Francia e Germania, però, giocano in proprio le partite più importanti. In Cina, in India. L’Italia?
«Scontiamo ritardi, errori e sottovalutazioni del passato. Scontiamo, anche la mancanza di risorse. Capisco tutti i tagli di bilancio, ma la Farnesina può contare su una rete diplomatica che è la metà rispetto a quelle di Francia, Gran Bretagna e Germania. Dobbiamo tornare a relazionarci con la Russia, un attore globale ineludibile, superando la fase recente di rapporti personali accompagnati da episodi un po’ scomposti. Poi c’è la Cina. Ci andrò nel prossimo febbraio per preparare la visita di Letta, fissata per il primo semestre 2014».
Sull’India pesa ancora la vicenda dei marò. Ieri c’è stata l’audizione di quattro militari dall’Italia. Servirà a sbloccare la vicenda?

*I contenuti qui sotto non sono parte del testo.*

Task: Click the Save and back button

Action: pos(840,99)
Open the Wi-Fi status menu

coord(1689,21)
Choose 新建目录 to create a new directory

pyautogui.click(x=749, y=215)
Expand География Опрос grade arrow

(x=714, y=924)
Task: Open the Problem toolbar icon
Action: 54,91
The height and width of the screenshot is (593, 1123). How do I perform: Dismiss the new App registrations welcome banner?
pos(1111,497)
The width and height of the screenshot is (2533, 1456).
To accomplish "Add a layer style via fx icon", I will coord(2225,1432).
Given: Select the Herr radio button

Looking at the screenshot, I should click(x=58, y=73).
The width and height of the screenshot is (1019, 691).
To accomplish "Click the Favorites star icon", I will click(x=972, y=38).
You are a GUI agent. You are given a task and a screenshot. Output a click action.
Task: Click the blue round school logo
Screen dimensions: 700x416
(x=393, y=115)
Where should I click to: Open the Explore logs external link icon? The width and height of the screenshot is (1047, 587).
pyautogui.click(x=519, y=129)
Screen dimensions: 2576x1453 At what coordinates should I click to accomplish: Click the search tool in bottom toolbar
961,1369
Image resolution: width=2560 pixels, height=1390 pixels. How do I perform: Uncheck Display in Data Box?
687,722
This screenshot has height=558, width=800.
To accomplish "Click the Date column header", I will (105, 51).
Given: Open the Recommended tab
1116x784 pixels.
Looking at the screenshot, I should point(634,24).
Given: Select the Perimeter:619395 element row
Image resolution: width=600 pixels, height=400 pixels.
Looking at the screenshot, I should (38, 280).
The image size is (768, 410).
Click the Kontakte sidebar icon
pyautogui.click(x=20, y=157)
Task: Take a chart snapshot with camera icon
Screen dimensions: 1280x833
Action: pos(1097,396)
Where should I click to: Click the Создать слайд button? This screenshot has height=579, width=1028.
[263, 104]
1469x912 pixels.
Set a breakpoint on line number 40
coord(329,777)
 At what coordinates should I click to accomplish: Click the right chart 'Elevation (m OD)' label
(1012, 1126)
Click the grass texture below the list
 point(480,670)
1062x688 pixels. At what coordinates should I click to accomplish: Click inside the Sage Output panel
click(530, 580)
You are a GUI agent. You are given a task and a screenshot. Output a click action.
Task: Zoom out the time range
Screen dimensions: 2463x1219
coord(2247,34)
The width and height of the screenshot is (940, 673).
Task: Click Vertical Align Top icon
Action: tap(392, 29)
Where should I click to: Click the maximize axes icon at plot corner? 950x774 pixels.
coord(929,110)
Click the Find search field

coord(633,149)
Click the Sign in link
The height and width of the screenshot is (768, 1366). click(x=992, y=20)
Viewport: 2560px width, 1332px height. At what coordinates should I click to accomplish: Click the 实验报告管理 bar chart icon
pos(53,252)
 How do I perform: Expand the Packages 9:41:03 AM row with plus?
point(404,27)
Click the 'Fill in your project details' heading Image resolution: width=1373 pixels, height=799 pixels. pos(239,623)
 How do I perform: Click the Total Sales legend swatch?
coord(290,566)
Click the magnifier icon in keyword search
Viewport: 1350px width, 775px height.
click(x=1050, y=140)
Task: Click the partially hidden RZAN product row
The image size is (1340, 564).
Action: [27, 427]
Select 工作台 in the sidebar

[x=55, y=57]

«Ci abbiamo messo dei mesi per arrivare a questa audizione a distanza. Adesso il processo dovrebbe passare alla Corte speciale. Pensiamo di chiudere presto l’incidente e di rilanciare i nostri rapporti commerciali con l’India, un Paese che non possiamo perdere».
Intanto il premier indiano Manmohan Singh racconta nei vertici internazionali le figuracce diplomatiche dell’Italia.
«Mi sono ripromessa di non fare polemiche sulla gestione del caso che abbiamo ereditato, fino a quando i marò non saranno tornati in Italia. Comunque anche il governo indiano ha fretta di chiudere».
Sempre in tema di figuracce, che lezione ha ricavato dalla vicenda Shalabeyeva, la donna kazaka ingiustamente espulsa dall’Italia?
«Mi sono resa conto di quanto fosse poco considerato nell’ambito del governo il ministero degli Esteri nelle vicende che riguardano cittadini stranieri in Italia. Continuiamo a seguire la signora Shalabayeva. E vorrei dire che la Farnesina si occupa di tanti casi personali: stiamo assistendo 10 mila italiani in difficoltà all’estero. Di questi 3.120 sono in carcere».
Ma con il ministero degli Interni italiano vi parlate?
«Ah sì, adesso ci parliamo. È una pre consultazione continua…».